DATASET ENTRIES →
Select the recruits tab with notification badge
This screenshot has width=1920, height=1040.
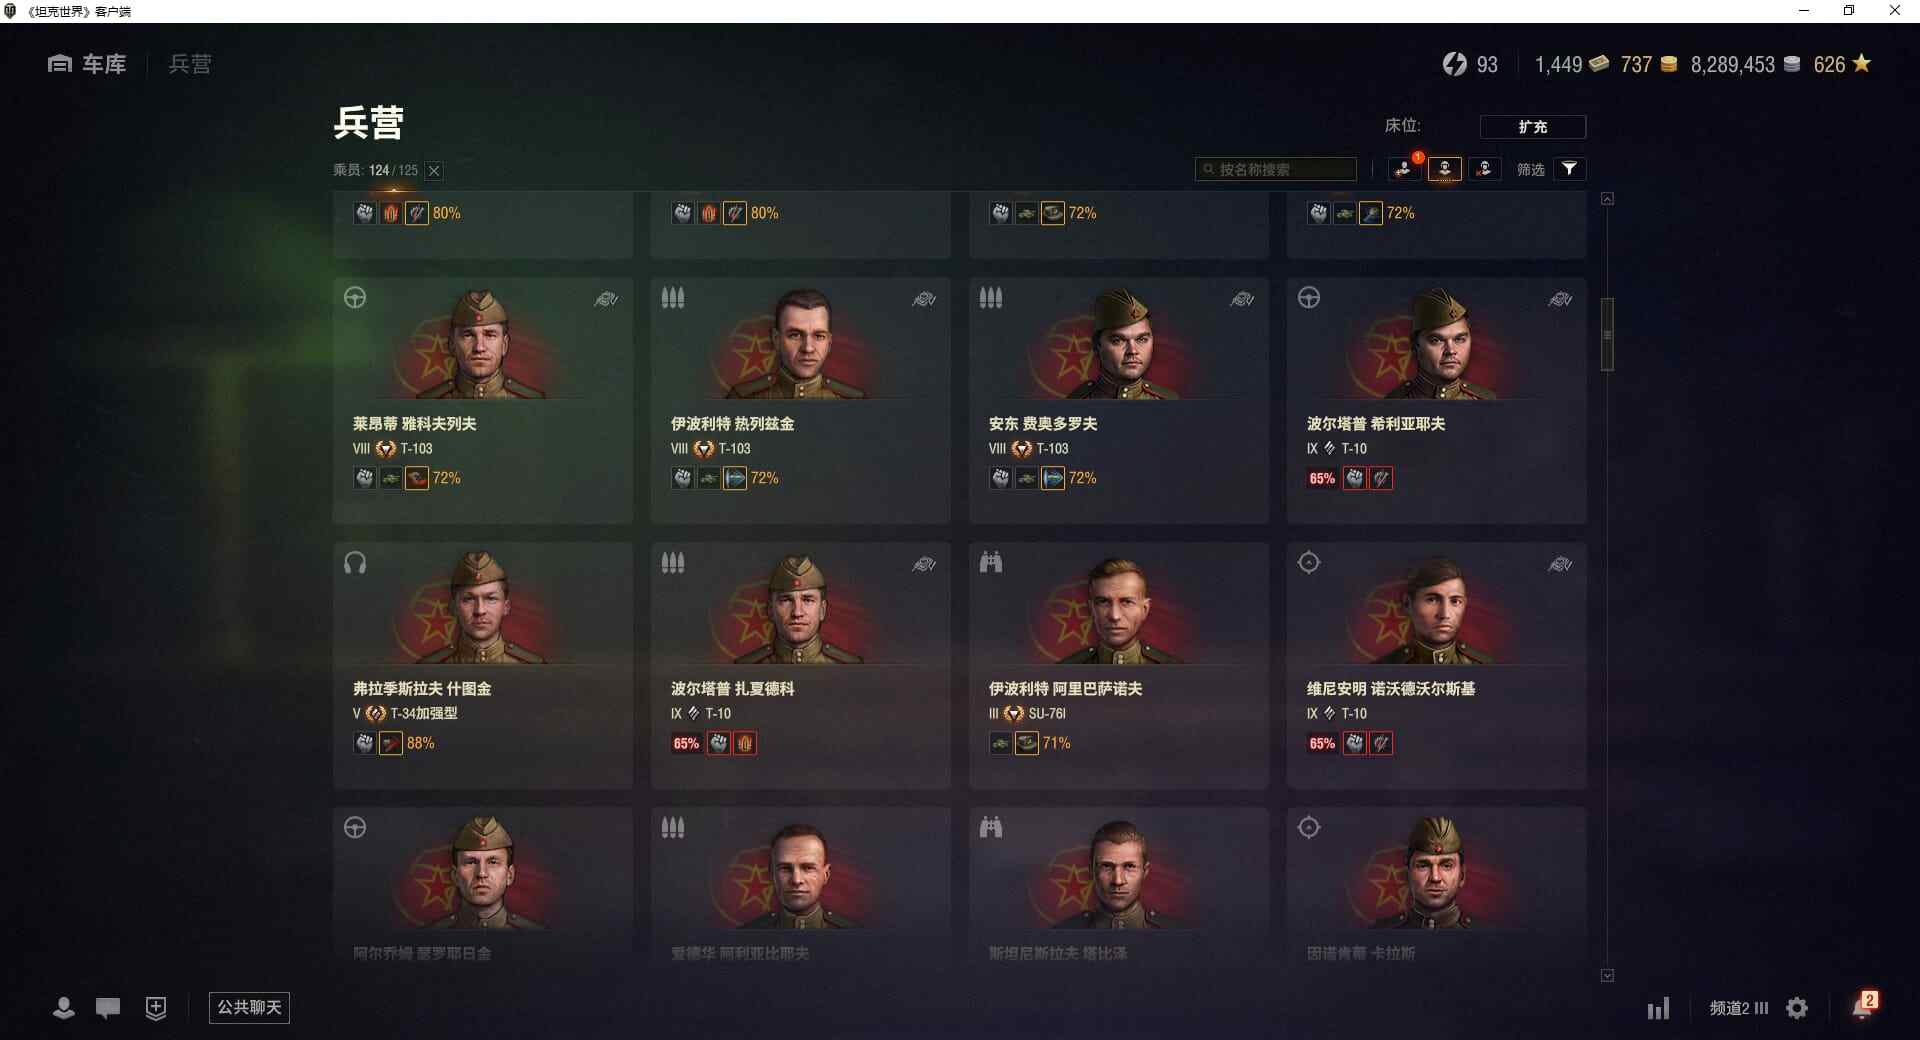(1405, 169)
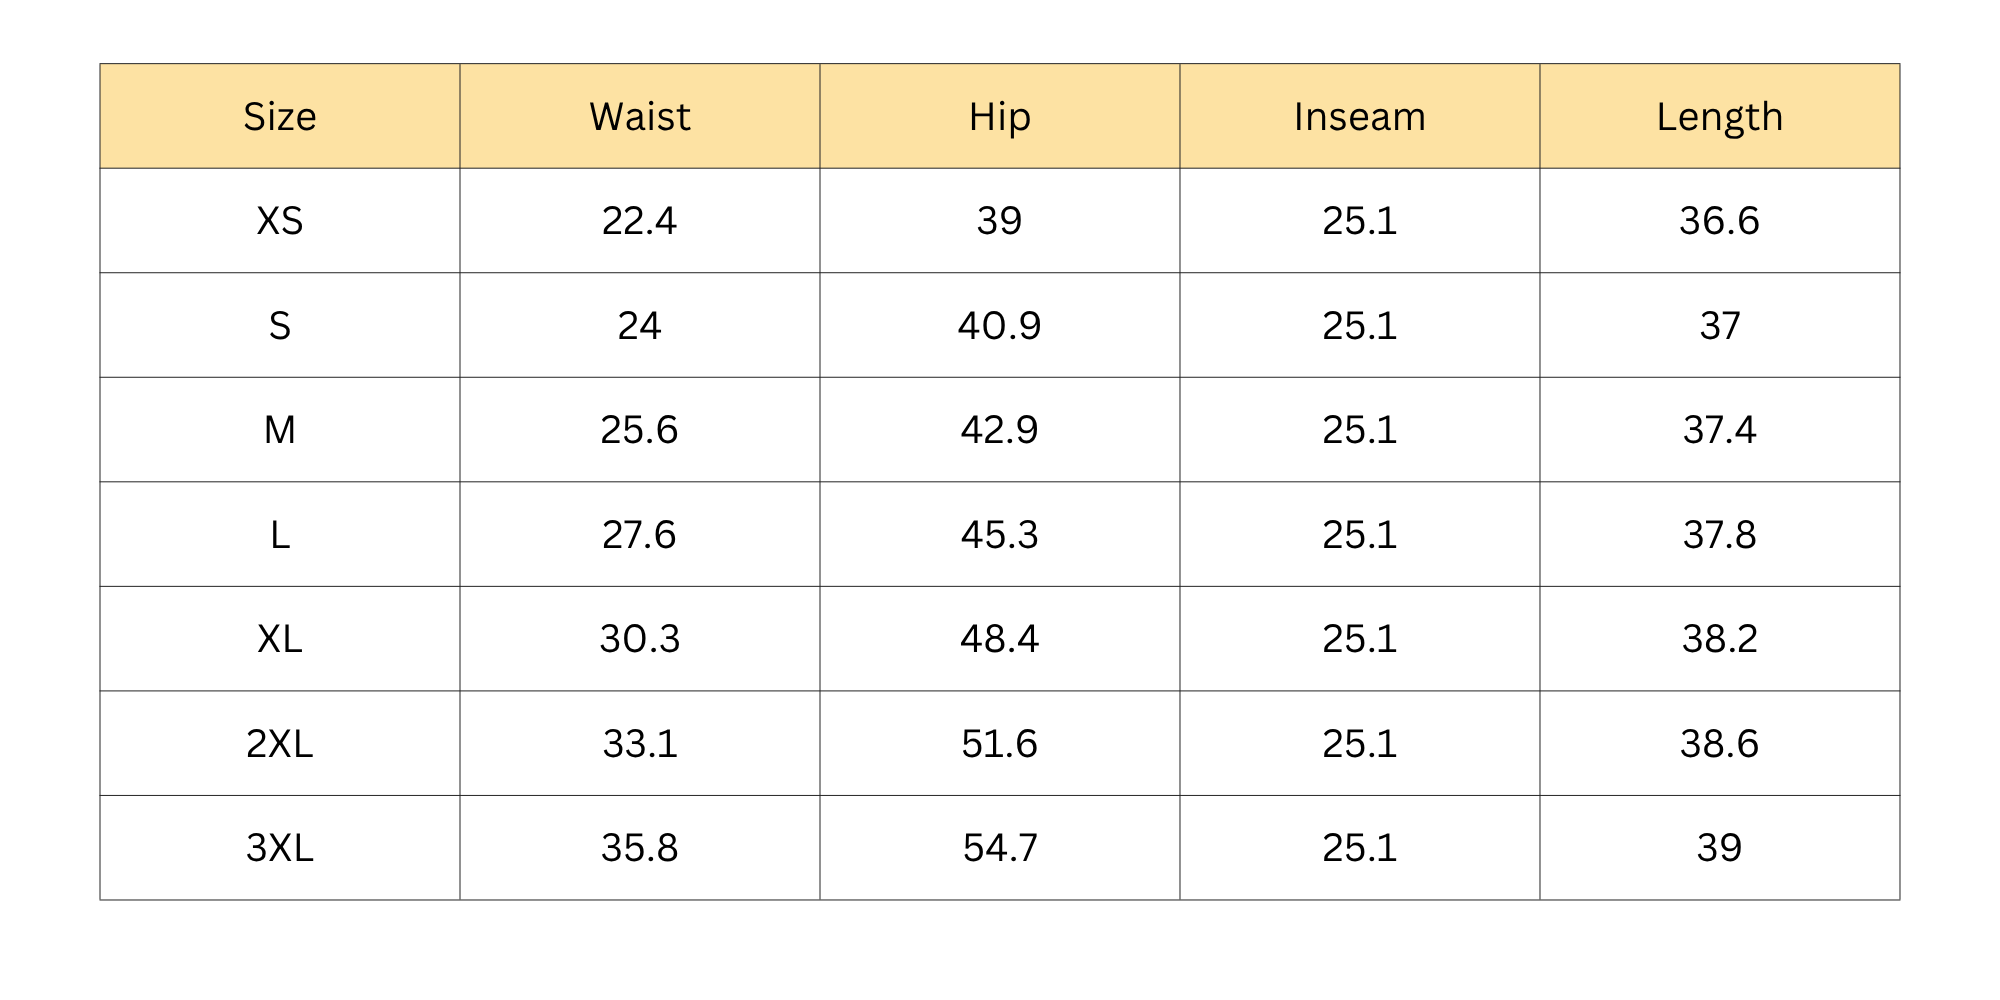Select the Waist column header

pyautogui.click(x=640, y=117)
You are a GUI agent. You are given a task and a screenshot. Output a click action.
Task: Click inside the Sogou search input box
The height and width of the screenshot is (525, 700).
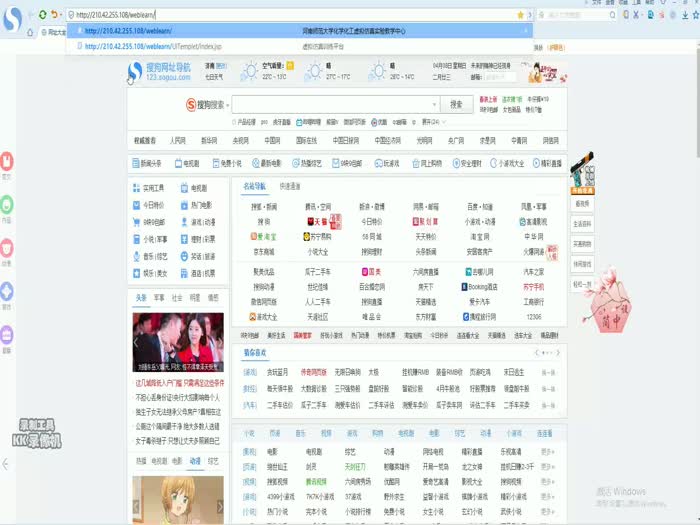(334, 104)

==

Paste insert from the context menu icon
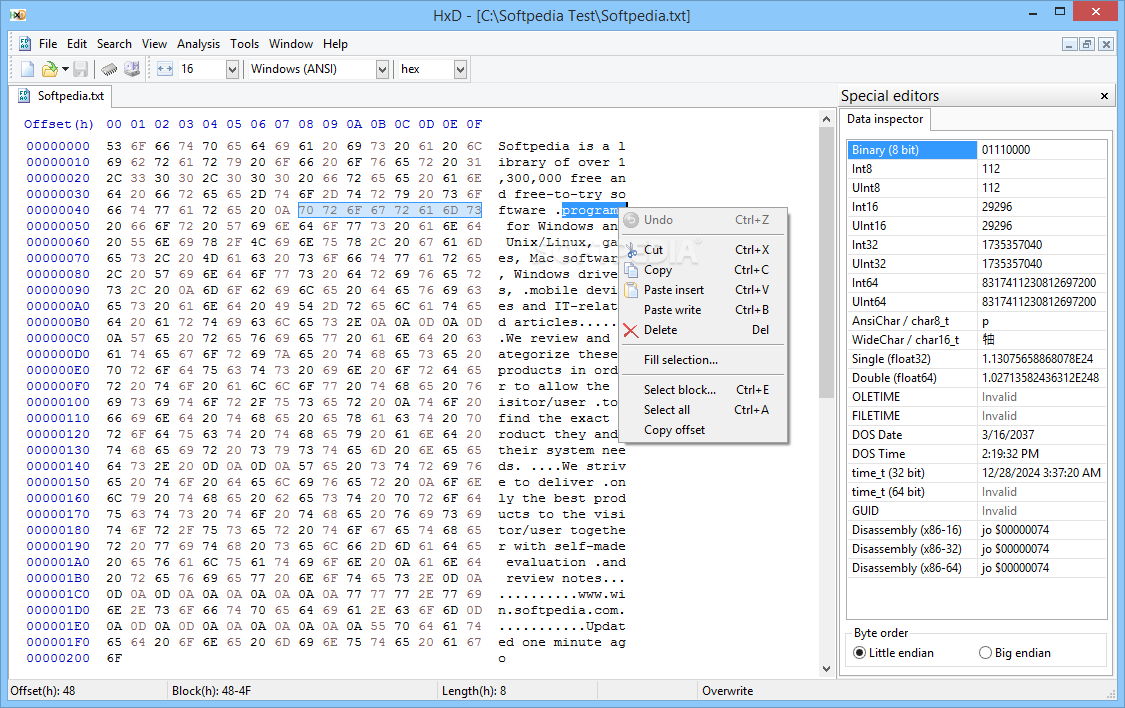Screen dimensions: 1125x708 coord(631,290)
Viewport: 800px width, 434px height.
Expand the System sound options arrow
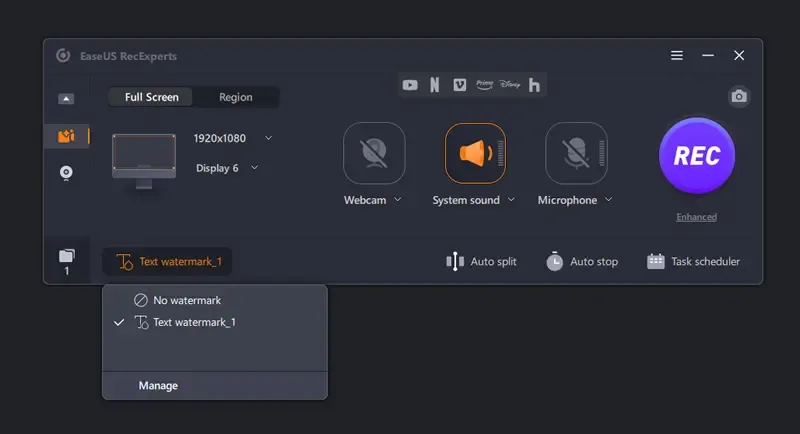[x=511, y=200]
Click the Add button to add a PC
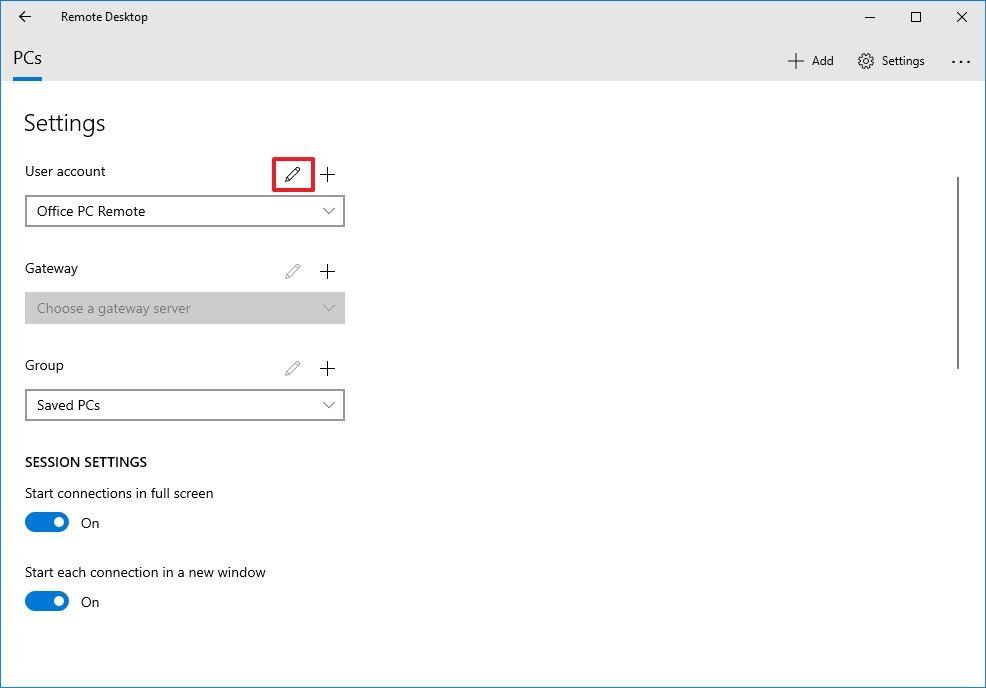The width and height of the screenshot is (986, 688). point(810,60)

WHAT IS EXPECTED →
From the listing above, repeat only the lines between the line containing "Select the recruits" and the line containing "Task: Click inside the Sogou search input box", those two included. Pictures are not part of the copy.

YOUR RESPONSE →
Select the recruits tab with notification badge
This screenshot has width=1920, height=1040.
(1405, 169)
Select the Waist column header

pyautogui.click(x=640, y=117)
You are a GUI agent. You are given a task and a screenshot. Output a click action.
Task: Click inside the Sogou search input box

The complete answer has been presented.